#### TASK DIRECTIONS
Pick out the lines below with "button" and list them.

#### PROVIDED ENTRIES

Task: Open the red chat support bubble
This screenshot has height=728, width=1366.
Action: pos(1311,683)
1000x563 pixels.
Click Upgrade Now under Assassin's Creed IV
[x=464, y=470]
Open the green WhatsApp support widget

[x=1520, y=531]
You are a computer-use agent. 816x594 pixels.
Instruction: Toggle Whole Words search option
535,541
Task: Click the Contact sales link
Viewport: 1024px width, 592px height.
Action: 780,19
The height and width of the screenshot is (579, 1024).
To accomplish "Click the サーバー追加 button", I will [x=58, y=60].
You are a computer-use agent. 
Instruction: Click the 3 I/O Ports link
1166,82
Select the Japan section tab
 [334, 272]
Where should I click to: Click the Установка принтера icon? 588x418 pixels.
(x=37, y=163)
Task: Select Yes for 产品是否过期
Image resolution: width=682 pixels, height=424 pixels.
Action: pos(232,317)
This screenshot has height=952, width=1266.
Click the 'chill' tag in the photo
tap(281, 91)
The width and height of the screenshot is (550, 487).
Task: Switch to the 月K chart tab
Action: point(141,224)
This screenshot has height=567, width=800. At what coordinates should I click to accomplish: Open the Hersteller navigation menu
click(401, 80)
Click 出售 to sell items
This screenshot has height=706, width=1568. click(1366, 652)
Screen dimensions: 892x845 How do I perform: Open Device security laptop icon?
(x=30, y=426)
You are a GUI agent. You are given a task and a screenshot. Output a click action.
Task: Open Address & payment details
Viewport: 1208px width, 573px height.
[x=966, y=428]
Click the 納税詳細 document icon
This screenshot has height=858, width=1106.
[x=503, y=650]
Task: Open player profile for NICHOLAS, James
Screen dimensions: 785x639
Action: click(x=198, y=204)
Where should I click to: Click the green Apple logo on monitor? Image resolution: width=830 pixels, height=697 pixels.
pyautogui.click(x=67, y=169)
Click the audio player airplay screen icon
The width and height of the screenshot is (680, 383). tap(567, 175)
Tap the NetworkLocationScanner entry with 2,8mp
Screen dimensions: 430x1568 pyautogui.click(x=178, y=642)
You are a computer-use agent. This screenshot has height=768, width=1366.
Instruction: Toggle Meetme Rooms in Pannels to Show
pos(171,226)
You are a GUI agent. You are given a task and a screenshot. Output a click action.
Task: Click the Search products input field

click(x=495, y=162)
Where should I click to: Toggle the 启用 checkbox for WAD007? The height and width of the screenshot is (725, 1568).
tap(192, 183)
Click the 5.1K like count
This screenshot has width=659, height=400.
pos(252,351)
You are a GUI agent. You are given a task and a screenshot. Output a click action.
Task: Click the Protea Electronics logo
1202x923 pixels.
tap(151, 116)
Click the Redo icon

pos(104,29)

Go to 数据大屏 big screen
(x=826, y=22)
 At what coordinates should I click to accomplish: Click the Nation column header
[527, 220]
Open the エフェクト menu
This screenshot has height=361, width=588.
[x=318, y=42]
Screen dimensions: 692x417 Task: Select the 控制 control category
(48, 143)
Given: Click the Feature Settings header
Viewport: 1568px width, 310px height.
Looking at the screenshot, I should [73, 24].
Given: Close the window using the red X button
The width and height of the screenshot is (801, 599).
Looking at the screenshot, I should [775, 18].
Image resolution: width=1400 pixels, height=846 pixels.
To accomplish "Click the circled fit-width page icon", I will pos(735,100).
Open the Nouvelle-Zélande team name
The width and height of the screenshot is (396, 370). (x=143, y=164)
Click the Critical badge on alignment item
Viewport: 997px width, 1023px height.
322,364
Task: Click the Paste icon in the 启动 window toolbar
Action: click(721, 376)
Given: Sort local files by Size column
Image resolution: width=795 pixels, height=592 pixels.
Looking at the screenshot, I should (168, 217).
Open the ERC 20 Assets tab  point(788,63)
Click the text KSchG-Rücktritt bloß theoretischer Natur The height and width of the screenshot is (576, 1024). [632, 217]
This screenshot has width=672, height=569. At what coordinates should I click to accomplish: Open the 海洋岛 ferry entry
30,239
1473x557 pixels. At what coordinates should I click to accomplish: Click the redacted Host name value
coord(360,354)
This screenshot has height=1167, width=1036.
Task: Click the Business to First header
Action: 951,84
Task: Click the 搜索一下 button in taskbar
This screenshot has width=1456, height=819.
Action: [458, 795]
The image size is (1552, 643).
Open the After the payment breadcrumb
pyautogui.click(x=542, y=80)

#### EXERCISE RESULT
To accomplish "Click the サーバー追加 button", I will [x=58, y=60].
Given: Close the window using the red X button
Task: Click the 搜索一下 button in taskbar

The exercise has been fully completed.